There are two fun things here. First I used Code Reason to write a string deobfuscator in C. The original program logic performs string deobfuscation in three steps.

The first function checks the hasDeobfuscated field and if it is zero, will return a pointer to the first element of the string. If the field is not zero, it will call the second function, and then set hasDeobfuscated to zero.

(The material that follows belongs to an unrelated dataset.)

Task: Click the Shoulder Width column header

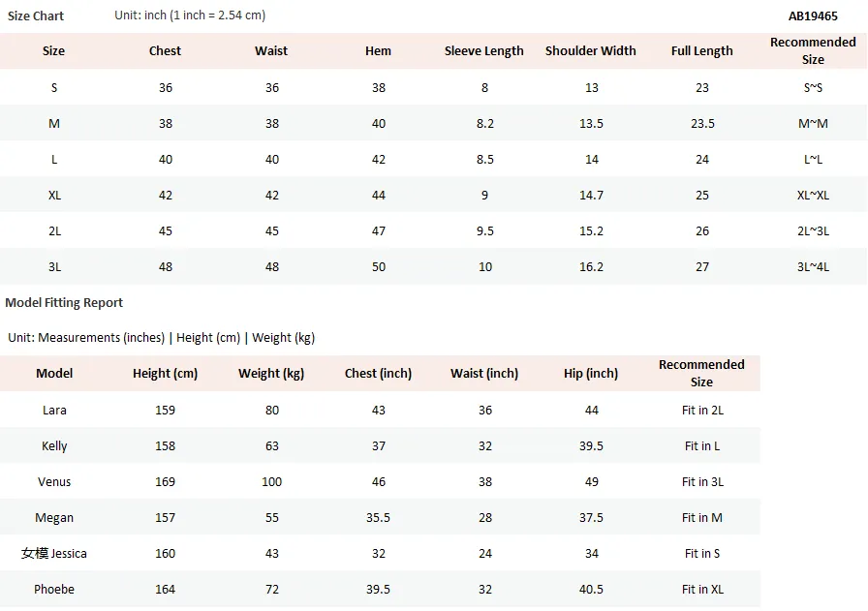Action: click(591, 51)
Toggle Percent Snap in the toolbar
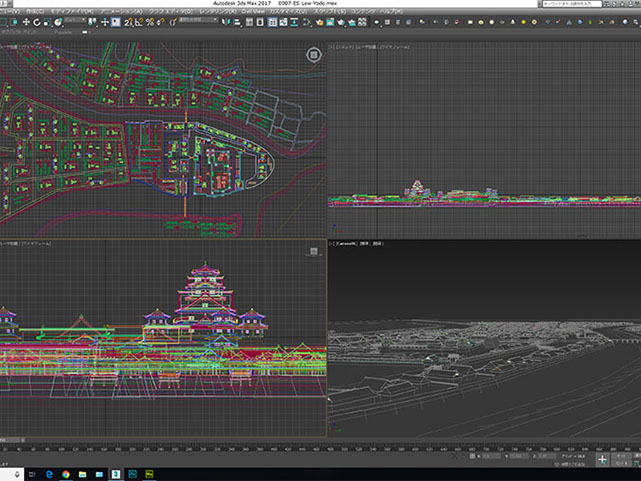 149,22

The second function will iterate over every character in the ‘string’ array. At each character, it will call a third function and then subtract the value returned by the third function from the character in the string array, writing the result back into the array. So it looks something like:

void inplace_buffer_decrypt(unsigned char *buf, int len) {
  int counted = 0;
  while( counted < len ) {
    unsigned char *cur = buf + counted;
    unsigned char newChar = get_decrypt_modifier_f(counted);
    *cur -= newChar;
    ++counted;
  }
  return;
}

What about the third function, ‘get_decrypt_modifier’? This function is one basic block long and looks like this:

lea ecx, [eax+11h]
add eax, 0Bh
imul ecx, eax
mov edx, ecx
shr edx, 8
mov eax, edx
xor eax, ecx
shr eax, 10h
xor eax, edx
xor eax, ecx
retn

An advantage of having a native code semantics understanding system is that I could capture this block and feed it to CodeReason and have it tell me what the equation of ‘eax’ looks like. This would tell me what this block ‘returns’ to its caller, and would let me capture the semantics of what get_decrypt_modifier does in my deobfuscator.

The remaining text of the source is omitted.